There are countless examples of data, she said, that show how the advancement of women affects a country’s economy in a positive way. When barriers to women’s entry into the labor force are dissolved, GDP grows. Globally, girls living in poor households are almost twice as likely to marry before 18 than girls in higher income households. One study shows that, across targeted economies, some 5 million women business owners will grow their businesses by at least six employees each by 2017. And women tend to reinvest more of their income in their family and community, she said. A study in Brazil, for example, showed that children of women who had extra income actually grew taller. Both empowerment and access for women in every sector are important, Reeves explained. Empowering a woman—helping her find her voice and agency—ensures that she has a say in how she runs her life. “Access is different,” she said; “access is about changing the system itself, and that’s what I think we need to work a little harder on.”

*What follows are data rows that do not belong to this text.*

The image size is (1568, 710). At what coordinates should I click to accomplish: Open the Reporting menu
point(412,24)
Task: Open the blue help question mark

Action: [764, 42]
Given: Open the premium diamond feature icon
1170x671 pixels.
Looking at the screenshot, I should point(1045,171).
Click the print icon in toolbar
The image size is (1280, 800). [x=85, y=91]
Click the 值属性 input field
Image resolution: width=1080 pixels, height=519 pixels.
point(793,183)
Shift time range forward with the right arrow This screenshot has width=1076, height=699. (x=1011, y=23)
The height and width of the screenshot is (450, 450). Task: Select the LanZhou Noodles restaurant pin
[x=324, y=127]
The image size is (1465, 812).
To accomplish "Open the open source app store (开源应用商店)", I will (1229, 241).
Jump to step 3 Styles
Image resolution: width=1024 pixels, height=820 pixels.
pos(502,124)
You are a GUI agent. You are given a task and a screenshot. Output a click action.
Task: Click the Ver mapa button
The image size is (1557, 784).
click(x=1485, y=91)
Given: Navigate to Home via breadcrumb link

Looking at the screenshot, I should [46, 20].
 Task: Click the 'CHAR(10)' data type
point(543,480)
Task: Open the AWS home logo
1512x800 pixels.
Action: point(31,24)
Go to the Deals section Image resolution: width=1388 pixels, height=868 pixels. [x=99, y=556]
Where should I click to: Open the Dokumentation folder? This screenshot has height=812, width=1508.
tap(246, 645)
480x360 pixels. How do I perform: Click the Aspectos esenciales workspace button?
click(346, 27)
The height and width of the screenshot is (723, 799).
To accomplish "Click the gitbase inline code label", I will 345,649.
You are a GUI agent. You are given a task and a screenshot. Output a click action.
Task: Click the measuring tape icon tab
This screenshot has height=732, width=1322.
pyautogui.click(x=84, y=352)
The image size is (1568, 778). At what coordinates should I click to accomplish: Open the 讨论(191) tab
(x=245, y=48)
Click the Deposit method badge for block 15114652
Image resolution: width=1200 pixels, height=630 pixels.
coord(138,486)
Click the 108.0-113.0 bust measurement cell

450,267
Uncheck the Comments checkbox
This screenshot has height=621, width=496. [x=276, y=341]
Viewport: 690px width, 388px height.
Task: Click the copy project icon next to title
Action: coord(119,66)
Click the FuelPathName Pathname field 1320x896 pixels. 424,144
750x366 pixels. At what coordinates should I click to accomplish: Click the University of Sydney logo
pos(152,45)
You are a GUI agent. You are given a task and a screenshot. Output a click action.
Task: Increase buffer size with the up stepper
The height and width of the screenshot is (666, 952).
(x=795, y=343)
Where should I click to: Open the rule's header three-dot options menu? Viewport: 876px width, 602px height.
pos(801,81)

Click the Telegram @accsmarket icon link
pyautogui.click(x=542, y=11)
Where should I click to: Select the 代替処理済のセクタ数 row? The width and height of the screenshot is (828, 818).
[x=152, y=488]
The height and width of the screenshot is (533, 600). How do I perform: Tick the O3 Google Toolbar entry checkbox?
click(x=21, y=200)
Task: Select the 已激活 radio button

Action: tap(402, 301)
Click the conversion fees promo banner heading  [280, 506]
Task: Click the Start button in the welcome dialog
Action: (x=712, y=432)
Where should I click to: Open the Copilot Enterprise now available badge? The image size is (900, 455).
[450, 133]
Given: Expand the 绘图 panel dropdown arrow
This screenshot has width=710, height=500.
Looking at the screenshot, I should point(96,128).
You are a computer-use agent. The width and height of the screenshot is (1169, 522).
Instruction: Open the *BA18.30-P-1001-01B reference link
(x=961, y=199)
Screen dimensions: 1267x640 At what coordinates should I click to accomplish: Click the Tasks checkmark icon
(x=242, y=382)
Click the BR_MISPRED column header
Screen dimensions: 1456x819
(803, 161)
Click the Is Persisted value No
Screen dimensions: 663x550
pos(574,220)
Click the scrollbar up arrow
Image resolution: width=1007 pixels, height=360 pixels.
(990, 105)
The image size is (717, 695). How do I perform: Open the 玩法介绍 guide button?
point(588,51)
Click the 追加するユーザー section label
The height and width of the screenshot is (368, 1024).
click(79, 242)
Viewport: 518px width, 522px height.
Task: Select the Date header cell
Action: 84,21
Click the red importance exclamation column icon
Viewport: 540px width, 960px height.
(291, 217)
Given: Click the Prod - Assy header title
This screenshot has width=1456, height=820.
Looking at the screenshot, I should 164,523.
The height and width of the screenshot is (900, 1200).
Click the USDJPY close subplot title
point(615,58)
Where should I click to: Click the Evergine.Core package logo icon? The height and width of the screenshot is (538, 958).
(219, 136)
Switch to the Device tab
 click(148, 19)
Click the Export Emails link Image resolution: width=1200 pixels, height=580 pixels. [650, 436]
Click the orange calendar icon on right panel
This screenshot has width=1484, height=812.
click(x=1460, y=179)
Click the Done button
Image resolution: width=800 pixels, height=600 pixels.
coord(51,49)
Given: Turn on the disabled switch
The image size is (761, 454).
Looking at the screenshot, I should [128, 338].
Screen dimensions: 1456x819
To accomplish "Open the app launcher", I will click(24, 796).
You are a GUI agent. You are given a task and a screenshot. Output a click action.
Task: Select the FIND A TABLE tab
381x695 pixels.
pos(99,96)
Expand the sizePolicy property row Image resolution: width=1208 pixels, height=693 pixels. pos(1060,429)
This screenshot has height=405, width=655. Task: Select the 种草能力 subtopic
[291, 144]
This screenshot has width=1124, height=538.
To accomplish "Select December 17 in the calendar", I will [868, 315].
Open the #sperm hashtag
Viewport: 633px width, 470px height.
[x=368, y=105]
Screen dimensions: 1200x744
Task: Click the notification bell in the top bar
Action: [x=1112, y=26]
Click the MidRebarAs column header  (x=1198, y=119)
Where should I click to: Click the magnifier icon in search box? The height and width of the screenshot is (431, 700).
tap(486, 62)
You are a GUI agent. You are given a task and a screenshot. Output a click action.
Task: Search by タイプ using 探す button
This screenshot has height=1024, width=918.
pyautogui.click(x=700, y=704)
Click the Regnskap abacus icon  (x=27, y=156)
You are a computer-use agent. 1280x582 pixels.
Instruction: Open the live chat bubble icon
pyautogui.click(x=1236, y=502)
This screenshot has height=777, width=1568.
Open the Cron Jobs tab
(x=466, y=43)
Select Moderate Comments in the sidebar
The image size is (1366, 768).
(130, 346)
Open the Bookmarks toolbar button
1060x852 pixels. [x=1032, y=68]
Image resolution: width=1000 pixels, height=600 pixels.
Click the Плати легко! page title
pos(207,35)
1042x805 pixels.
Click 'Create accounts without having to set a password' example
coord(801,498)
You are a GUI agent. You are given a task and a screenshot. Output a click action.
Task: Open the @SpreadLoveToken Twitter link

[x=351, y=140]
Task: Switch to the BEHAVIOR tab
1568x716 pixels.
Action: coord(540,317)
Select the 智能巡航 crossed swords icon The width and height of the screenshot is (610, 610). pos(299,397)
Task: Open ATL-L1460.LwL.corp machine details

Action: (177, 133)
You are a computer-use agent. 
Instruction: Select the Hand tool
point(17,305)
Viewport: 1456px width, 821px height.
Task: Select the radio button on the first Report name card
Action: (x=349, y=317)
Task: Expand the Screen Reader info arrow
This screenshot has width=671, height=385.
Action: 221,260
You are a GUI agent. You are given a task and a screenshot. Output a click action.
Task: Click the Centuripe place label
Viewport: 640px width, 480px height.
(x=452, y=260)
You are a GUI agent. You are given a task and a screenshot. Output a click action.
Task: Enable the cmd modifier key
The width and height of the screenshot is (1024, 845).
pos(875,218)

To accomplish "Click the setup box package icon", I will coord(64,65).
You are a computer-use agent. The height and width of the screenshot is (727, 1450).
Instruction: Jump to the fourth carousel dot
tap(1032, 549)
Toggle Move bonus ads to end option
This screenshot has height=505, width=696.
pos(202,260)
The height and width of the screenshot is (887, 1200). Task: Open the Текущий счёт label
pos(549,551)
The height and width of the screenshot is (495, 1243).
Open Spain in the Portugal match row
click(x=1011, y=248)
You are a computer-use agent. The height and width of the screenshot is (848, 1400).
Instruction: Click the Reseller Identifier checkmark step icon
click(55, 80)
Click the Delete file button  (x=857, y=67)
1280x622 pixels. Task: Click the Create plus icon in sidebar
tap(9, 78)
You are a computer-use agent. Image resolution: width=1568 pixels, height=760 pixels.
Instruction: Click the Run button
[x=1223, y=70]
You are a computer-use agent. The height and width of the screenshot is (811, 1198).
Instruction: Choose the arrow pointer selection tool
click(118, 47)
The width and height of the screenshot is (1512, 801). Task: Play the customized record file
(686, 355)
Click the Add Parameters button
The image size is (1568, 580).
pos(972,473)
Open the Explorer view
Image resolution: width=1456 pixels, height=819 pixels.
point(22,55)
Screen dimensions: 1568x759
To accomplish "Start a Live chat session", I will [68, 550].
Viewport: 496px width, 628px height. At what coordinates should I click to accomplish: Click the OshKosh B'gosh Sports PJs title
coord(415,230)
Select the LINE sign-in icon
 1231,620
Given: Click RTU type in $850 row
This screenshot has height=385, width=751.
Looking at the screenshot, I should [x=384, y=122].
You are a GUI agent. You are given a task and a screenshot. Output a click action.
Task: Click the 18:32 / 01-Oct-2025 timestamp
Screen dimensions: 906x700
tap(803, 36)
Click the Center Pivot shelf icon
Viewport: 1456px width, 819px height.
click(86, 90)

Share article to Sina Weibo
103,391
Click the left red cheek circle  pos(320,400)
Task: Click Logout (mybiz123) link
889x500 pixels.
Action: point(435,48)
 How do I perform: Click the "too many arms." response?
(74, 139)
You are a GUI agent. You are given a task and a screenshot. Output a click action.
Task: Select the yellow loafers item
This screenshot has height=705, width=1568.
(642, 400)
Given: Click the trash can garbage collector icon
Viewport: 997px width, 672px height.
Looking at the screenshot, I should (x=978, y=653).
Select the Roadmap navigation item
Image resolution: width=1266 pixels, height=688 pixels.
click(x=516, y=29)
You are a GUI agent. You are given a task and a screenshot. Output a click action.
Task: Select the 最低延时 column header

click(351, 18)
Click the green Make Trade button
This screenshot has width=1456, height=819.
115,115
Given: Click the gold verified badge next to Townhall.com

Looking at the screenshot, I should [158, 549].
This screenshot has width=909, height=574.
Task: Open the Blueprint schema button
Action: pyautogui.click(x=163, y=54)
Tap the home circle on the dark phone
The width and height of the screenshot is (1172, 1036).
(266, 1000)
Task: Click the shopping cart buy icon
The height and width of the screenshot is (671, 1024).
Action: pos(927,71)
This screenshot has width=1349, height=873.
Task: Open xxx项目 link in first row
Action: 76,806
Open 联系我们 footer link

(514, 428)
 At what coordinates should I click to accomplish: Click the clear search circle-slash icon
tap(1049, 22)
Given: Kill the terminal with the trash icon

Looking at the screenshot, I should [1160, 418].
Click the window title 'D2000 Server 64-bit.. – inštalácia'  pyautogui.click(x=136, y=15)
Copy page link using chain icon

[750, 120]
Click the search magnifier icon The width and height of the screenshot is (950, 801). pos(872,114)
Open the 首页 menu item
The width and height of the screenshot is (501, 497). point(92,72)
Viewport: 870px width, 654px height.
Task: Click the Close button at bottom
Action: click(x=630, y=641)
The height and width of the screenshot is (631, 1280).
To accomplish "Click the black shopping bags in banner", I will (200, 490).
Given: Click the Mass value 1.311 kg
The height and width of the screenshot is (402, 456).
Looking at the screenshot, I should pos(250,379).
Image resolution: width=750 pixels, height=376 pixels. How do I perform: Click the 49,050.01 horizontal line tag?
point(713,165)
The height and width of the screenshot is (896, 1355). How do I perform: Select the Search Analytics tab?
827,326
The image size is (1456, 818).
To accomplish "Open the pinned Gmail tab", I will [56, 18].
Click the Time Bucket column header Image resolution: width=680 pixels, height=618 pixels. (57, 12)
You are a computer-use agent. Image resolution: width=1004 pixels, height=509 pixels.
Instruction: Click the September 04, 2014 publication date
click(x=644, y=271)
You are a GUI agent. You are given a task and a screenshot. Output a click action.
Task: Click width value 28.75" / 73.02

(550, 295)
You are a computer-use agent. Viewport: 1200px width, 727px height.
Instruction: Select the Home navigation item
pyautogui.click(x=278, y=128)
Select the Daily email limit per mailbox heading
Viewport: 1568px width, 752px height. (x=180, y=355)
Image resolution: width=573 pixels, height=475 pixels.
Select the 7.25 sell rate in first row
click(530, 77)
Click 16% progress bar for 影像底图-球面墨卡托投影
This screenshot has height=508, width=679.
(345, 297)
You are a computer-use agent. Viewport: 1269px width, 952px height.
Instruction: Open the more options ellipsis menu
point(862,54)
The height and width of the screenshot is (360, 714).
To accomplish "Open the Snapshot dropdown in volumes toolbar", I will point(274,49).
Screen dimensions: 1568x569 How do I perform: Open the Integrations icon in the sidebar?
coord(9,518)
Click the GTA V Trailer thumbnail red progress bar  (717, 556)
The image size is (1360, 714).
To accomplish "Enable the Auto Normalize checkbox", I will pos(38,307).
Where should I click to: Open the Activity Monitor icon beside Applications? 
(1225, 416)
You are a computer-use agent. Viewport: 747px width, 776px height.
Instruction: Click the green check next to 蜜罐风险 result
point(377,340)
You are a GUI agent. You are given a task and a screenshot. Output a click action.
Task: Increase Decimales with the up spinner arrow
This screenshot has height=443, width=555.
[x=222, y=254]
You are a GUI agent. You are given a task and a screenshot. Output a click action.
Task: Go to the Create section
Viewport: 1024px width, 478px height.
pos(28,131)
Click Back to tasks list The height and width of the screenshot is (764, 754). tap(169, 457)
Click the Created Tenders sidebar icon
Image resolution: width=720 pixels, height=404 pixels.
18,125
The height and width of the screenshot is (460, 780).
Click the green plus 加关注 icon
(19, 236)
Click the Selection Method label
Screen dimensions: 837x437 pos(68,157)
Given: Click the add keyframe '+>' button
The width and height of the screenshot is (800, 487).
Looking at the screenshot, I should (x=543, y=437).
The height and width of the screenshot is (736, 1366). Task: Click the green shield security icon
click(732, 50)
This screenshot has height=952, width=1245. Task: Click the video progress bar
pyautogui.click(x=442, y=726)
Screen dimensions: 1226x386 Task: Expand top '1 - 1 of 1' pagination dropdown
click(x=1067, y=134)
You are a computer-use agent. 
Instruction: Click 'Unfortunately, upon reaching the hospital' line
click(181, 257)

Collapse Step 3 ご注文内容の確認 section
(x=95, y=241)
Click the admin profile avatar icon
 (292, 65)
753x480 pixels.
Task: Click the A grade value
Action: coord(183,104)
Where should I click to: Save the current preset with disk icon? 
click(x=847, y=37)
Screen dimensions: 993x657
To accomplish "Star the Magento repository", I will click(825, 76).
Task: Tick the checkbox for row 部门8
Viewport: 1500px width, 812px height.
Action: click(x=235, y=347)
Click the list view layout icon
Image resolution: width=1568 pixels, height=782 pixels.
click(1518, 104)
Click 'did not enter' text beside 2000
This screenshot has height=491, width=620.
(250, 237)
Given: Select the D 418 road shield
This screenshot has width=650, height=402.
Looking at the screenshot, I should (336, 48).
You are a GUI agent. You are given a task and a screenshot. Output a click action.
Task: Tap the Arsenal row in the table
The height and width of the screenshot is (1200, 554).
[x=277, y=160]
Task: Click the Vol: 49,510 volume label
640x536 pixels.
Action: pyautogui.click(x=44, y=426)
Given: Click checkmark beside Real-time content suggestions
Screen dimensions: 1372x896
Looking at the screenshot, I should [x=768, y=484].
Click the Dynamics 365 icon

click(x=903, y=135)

But how can women gain more access when there are so many deeply ingrained cultural impediments in the way? Reeves believes that things are changing all over the world, in part because legal changes have been accompanied by broad-reaching awareness and training campaigns. Changes in perspectives about FGM (female genital mutilation or cutting) are a good example. Many countries have laws on the books that ban the practice as a human rights violation, but individual communities still carry it out. Local community-based groups have made a point of helping practitioners understand the negative rights and health consequences of FGM. In truth, most people have never thought beyond the notion that “we do it because we’ve always done it,” and never considered the human rights implications. “And community after community is voluntarily eliminating the practice,” she said. “It’s like participatory democracy: No one says ‘You have to do it this way,’ but many people are beginning to ask: ‘Have you thought this through?’”
Awareness is also critical on the all-important education front. Reeves said that tremendous progress has been made in providing primary education for girls. Now the focus is on secondary education and even on school-to-work initiatives. “We have a long way to go to change laws and norms in the workplace, in school, and in the home,” she said. Beyond that, specific policies, budgets to support those policies, and a favorable legislative framework are required, she said. “But then you have to make it work on the ground, all of it.” She believes that partnerships are key and has seen great success when the private sector, the government, and civil society work together to solve problems.
“Every human life has intrinsic value,” said Reeves. “But for those who think beyond the framework of innate human rights, I could still make the argument that on a practical, economic, and productivity level, it doesn’t make sense to exclude women and girls from the equation.”